Вот и в моём детстве раз в неделю мы ходили в баню мыться. Это было правилом, а скорее даже праздничным ритуалом, которого ждали. Помню две бани моего детства. «Андроневские» (у бабушки почти в центре Москвы у Таганки) и «Алексеевские» (недалеко от моего родного дома в Останкино у завода «Калибр»).
Но прежде, чем говорить о них, вспоминаю, что однажды я уже писала об этом в рассказе «Ода его величеству». Вообще-то разные оды, панегирики, мадригалы поэты посвящали императорам, полководцам, героям войн и олимпийского спорта. В наше время оды писать перестали. Поздравляют всё больше простенько по телефону, порой телеграммой, а теперь по интернету. И не как прежде в рифму, в стихах и с музыкой, а в прозе. В суровой прозе. В советское время, например, писатель Виктор Астафьев всё-таки сочинил хвалебную песнь огороду. Он так и назвал её: «Ода русскому огороду». Написано талантливо. (Впрочем, как всё у него). Но обычно оды, как возвышенный комплимент, писали поэты. Кому-то, чему-то. От Горация до Петрарки, от Ломоносова до Пушкина, от Баратынского до Гумилёва и так далее. Но вот далее дело с одами как раз заглохло. В ХХ веке после суровых, кровавых войн и революций этот изысканный жанр совсем увял. И пока, уже в новом веке, что-то не расцвел, не возродился. А мне давно хотелось воспеть один бытовой предмет, который уже много лет, всё служит и служит мне, а так же всему человечеству. И называется он обычно и прозаично – Таз. Но это был не просто «таз», это его Величество «таз». Ни клейма, ни печати на нём не было. И неизвестно когда, на какой фабрике он рождён.
О, как долго этот эмалированный белый таз сопровождал меня в жизни. Сперва, конечно, сопровождал мою бабушку, затем маму, потом уж меня. И был твёрд, послушен и щедр, ибо был широк, глубок и распахнут. Постоянно, конечно, блестящий, поскольку сотни раз мытый, он казался новеньким, как новорожденным. А главное, был всегда очень нужным, порой просто необходимым. И при том в самых важных и разных случаях. «Я без него, как без рук» – говорила бабушка и со стуком доставала его из ларя в кухне. И мама так говорила. И потом я.
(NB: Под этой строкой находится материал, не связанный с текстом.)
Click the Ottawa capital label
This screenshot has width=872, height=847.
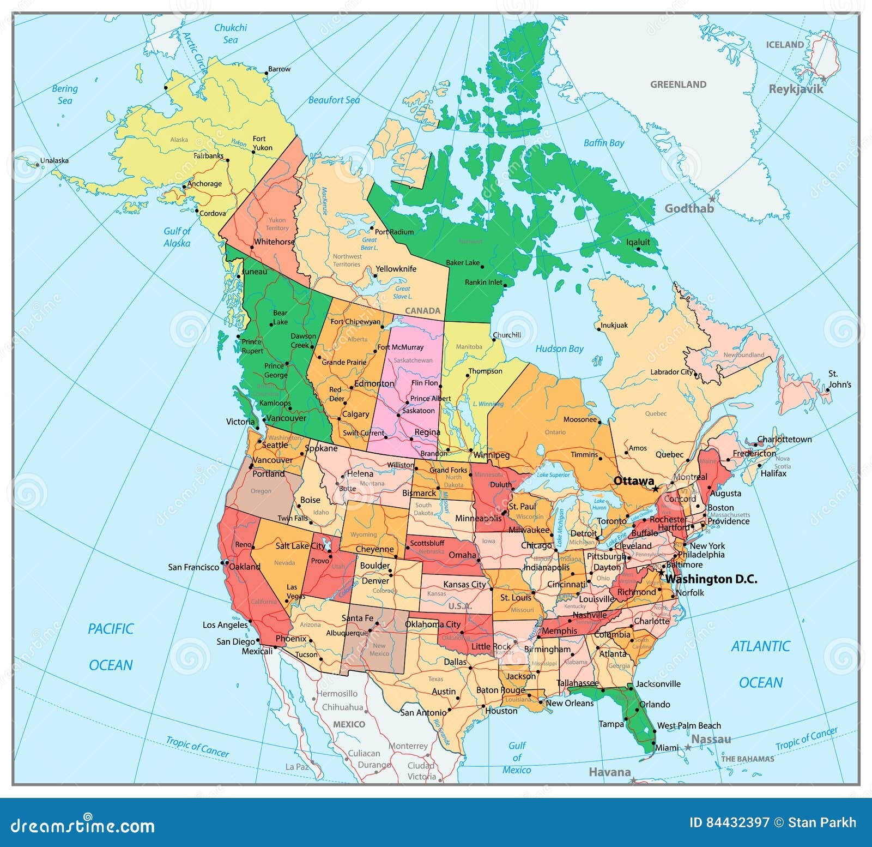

Значение этих тазов было буквально бесценно. Чего в них хозяюшки только ни делали, ни готовили! В них стирали и полоскали бельё. Представляете, сколько всякого белья, благодаря тазу, за целый век стало чистым? И если это бельё сложить стопкой, то, наверно, она достанет до неба.
В них замешивали и мяли тесто перед выпечкой хлеба. К каждому празднику в них нарезали уйму овощей – готовили непременный свекольный винегрет. А ещё – в сезон осеннего урожая варили в кухнях из ягод и фруктов варенье. О, этот лакомо-сладкий дивный запах булькающего в тазу варенья. И рядом седая бабушка в вечном фартуке стоит с деревянной лопаткой у горящей плиты. И я, кроха, тут же, но чуть поодаль (от горячих, случайно летящих брызг) в ожидании пенок, снятых с варенья в блюдце. Законная сладость и радость всех внуков и внучек! При варке варенья у бабушки был свой секрет: на дно таза она клала фамильную ложку из серебра, чтобы варенье не портилось. И оно действительно не портилось до следующего урожая. (Хотя специального медного таза для варки варенья у нас почему-то не было).
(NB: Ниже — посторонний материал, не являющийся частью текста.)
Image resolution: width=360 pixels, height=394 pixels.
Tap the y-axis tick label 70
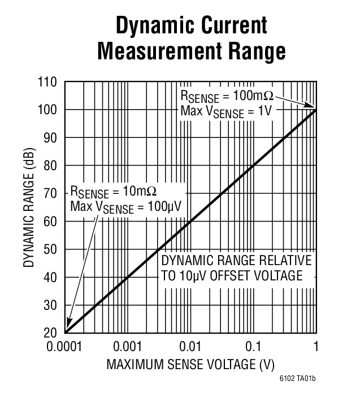pos(51,193)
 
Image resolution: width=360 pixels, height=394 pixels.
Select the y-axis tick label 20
pos(51,333)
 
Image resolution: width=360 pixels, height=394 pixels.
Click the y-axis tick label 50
pos(51,249)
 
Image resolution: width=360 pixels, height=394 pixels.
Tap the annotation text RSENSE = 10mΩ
pos(112,191)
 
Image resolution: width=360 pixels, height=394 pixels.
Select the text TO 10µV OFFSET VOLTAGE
pos(232,276)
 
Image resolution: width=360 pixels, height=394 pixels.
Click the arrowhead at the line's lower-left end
pos(68,330)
Но последней каплей восторга перед тазом является его роль в купанье детей. В нём перекупалось три поколения нашей семьи. И бабушкиных, и маминых, и моих. Конечно, не новорождённых (там нужна детская ванночка), а детей подростковых, которых мамы брали в общественные бани. И их румяные голые попки сидели в горячей воде на его белом дне.
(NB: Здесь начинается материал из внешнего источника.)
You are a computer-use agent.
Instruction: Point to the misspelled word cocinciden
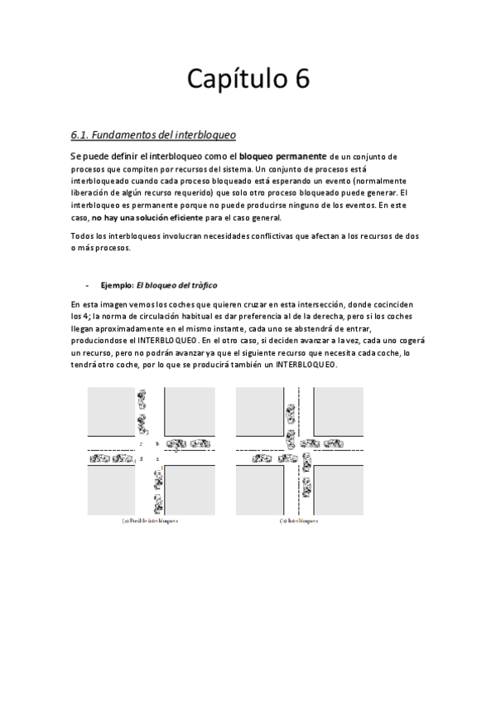tap(392, 304)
И именно с таким семейным тазом и сменным бельём, мочалкой и мылом мы ходили в баню. Домашний таз брали с собой, разумеется, для ребёнка, то есть для меня. И если в Останкино в баню мы ездили с мамой на гремящем трамвае, о двух высоких деревянных вагонах, то с бабушкой ходили пешком неспешно и чинно, как бы торжественно, пересекая Садовое кольцо. (В отличие от мамы, которая всегда куда-то спешила). Бани «Андроневские» были на высокой горе у Спасо-Андроникова монастыря. С горы, от стен монастырского храма, нам, как с птичьего полёта, широко открывалась чудо-картина, как и некогда, наверное, Рублёвским монахам-строителям. Внизу темнела любимая наша речка-невеличка Яуза, с её ленивым течением, идущим к Москва-реке. Тут видели мы и мост через Яузу. И на том берегу, уже в заречье (в Сыромятниках), мне виделись, как старые разбросанные игрушки, убогие серые домики, амбары, сараи, заборы. Они были глухие, словно прижатые тучами. И над всем этим стоял грай и летали стаи чёрных ворон. А мы с бабушкой перед мытьём в бане, куда оставалось рукой подать, стояли рядом, старый и малый, у святых белокаменных стен, и, перекрестясь, смотрели и вдаль и вверх на золотые вознесённые купола и кресты. Они словно соединяли небо и землю. И мне хотелось раскинуть детские ручки, как бы сгрести, подтянуть и поднять снизу вверх все эти игрушки, эту серую даль с вороньим криком, сюда под благой свет святых куполов.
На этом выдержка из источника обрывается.